• _Task statement_: Can you reproduce the data below word for word, line by line, leaving out the pictures?

>> START Material for this exercise

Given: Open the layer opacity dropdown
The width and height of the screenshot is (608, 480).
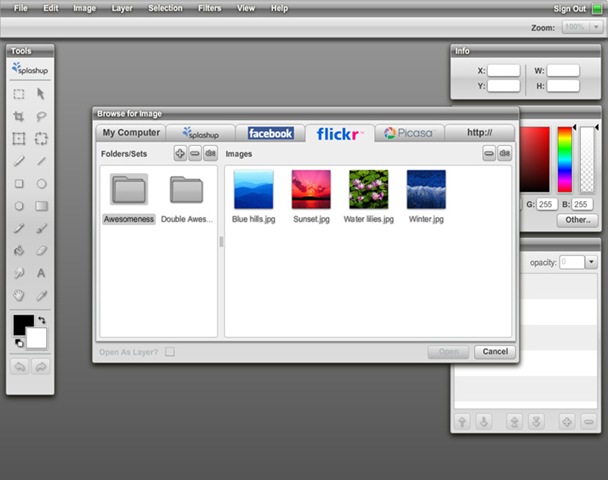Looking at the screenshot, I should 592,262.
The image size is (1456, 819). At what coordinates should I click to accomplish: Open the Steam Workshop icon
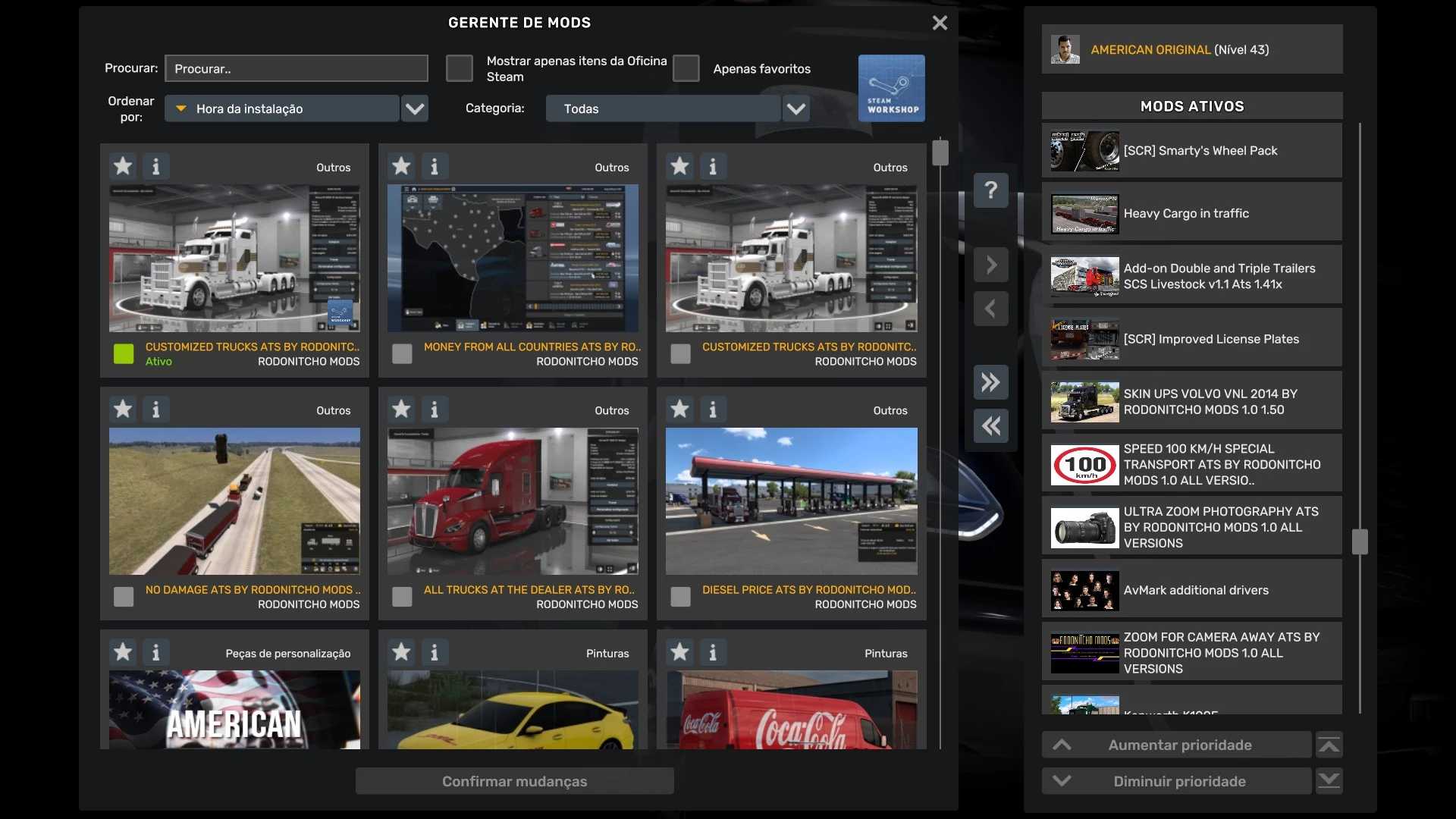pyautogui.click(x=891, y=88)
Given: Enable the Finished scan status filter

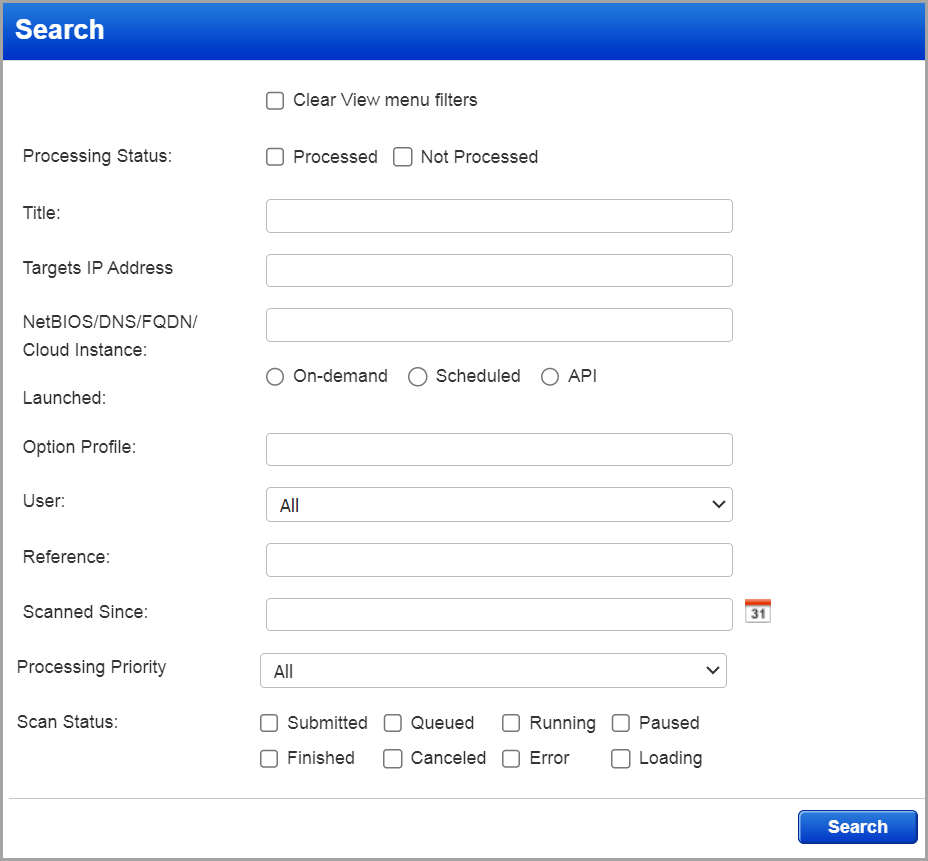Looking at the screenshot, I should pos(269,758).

>> END Material for this exercise

• _Output_:
Given: Open the layer opacity dropdown
The width and height of the screenshot is (608, 480).
Looking at the screenshot, I should 592,262.
The image size is (1456, 819). At what coordinates should I click to accomplish: Open the Steam Workshop icon
pyautogui.click(x=891, y=88)
Given: Enable the Finished scan status filter

Looking at the screenshot, I should pos(269,758).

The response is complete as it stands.